John Coltrane and Pharoah Sanders, really setting fire here in a classic live performance from the mid 60s – one of those very long, open-ended concert dates that was arguably even more impressive than some of Coltrane's studio album! The set was recorded in 1965, but not issued until a few years after Coltrane's death – and it's an amazing representation of the bold steps forward that Trane was taking at the time – working with Sanders in a set of very spiritual expressions that run in these out, open ways that are even different from the Coltrane sound of the year before!

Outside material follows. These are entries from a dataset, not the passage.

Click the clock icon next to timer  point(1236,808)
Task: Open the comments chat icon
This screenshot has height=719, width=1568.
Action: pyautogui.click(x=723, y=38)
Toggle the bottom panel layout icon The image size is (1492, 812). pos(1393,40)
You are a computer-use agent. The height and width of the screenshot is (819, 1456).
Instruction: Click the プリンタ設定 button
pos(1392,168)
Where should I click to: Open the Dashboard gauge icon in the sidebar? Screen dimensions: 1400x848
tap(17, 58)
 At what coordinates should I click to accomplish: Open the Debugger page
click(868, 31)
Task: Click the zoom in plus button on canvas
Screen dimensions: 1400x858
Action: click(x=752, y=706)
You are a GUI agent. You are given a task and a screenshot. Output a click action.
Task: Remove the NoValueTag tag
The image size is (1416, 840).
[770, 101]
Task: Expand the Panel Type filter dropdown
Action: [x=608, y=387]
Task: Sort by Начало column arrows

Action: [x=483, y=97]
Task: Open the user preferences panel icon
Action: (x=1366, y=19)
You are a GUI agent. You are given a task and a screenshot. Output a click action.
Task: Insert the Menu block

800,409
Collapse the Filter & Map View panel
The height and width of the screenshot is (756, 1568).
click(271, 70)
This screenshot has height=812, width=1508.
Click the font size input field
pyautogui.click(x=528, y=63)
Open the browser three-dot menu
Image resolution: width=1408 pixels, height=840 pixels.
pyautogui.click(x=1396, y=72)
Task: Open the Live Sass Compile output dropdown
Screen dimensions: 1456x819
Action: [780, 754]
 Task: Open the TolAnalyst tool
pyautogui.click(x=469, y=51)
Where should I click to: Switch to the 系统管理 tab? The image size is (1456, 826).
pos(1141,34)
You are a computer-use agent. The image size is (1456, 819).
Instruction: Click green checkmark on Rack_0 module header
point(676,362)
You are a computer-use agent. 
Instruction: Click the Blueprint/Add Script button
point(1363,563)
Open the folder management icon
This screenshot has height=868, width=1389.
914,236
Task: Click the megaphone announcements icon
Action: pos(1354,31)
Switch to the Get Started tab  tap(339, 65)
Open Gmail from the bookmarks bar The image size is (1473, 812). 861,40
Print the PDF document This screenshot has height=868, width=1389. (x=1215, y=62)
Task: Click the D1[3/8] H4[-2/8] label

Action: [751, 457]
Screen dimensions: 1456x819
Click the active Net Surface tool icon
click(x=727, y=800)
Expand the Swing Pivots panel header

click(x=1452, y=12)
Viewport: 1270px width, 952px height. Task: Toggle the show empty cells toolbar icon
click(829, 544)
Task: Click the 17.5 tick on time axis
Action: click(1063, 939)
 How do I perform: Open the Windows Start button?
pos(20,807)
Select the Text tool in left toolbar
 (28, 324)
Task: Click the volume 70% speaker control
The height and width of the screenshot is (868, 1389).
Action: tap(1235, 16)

In the context of the decades since his passing and the legacy that's continued to grow, John Coltrane's Selflessness album bears an odd similarity to Bob Dylan's autobiographical book Chronicles. In Chronicles, Dylan tells the tale of his beginnings, jumping abruptly and confoundingly from his early years to life and work after his 1966 motorcycle accident, omitting any mention of his most popular and curious electric era. The contrast between these two eras becomes more vivid with the deletion of the years and events that bridged them. Released in 1965, Selflessness presents long-form pieces, likewise from two very distinct and separate eras of Coltrane's development.
Issued in 1968, more than a year after John Coltrane's death, Cosmic Music is co-credited to John and Alice Coltrane. Trane appears on only two of the four tracks here (they are also the longest): "Manifestation" and "Dr. King." They were both cut in February of 1966 at Coast Recorders in San Francisco, with the great saxophonist fronting his final quintet with Alice, Pharoah Sanders, Jimmy Garrison, Rashied Ali, and Ray Appleton adding percussion. "Manifestation" is also the first recorded instance of Sanders playing the piccolo in addition to his tenor saxophone; he takes an extended solo on the instrument. "Dr. King" was written to honor the civil rights leader during his lifetime. King's assassination occurred less than a year after the saxophonist's death.